Mystery Condition with 100% Death Rate Hits Strawberry Farms, Half a Million Plants Lost Already
A mysterious condition has swept through strawberry fields in Queensland, Australia, wiping out a particular variety of the popular crop.
“Half a million plants have died as a result of whatever has happened,” Adrian Schultz told the Australian Broadcasting Corporation.
Schultz, the president of the Queensland Strawberry Growers Association, said farmers have sent samples to a lab for testing to try to figure out what’s causing the problem.
“We’re seeing 100 percent death rates of a particular variety,” Schultz said. “The investigations are ongoing as to the reasons for that.”
The initial report indicates that the problem with the plants is not disease, “so we have to start following other paths of investigation,” Schultz told the ABC.
The variety involved in the deaths is called Scarlet Rose.
The young plants, called runners, were supplied by Sweets Strawberry Runners in Stanthorpe, in the eastern part of the state, according to the ABC.
Wally Sweet, general manager of the supplier, said about 10 growers were affected by the problem, but he has sent replacement plants of different varieties as replacements.
Sweet added that testing has ruled out residues of glyphosate and other chemicals or fungicides as being the source of the problem.
“Most of the growers have been very understanding,” Sweet told the ABC.
“He said it was the second year in a row that Scarlet Rose plants had died, although fewer runners were affected in 2022 despite it being abnormally wet,” according to the report.
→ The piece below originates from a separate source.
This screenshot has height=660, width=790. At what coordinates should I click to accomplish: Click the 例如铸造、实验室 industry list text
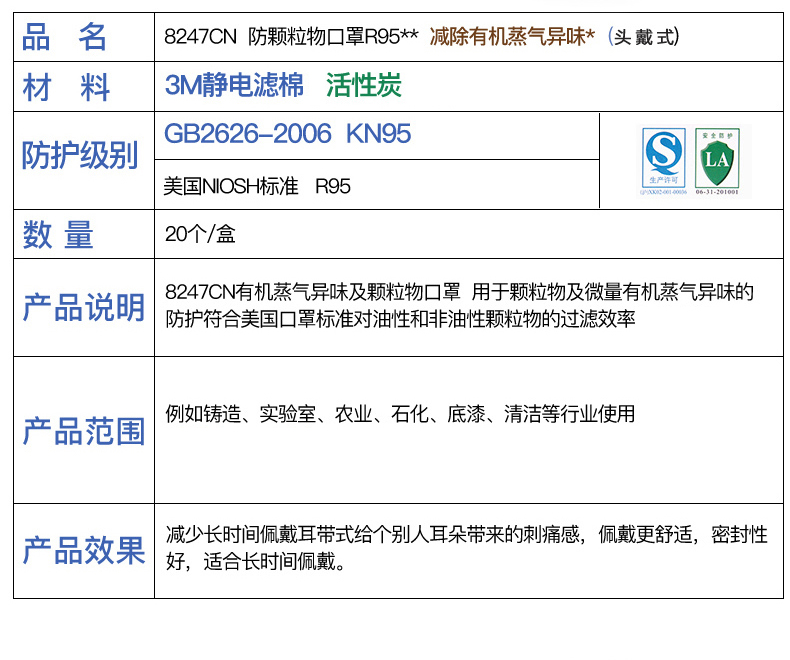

Queensland grows most of Australia’s strawberries, ABC reported, with 50 million plants under cultivation.
Queensland’s prime strawberry-growing season is from May to October, which is winter to spring in the Land Down Under, according to the QSGA website.
It’s been a rough year for strawberry growers in the Northern Hemisphere as well, causing experts to predict scarcity of product as well as yet another bump in prices.
California strawberry growers, who produce most of the strawberries in the U.S., were hard-hit by heavy rainstorms accompanied by extensive flooding in March, according to Fresh Fruit Portal.
While the precipitation provided a welcome relief to a state in a perpetual state of drought, Soren Bjorn, president of the American division of Driscoll’s Inc., said the company is expecting large crop losses there as a result of the weather.
Bjorn said it costs the company about $30,000 per acre to grow strawberries in California.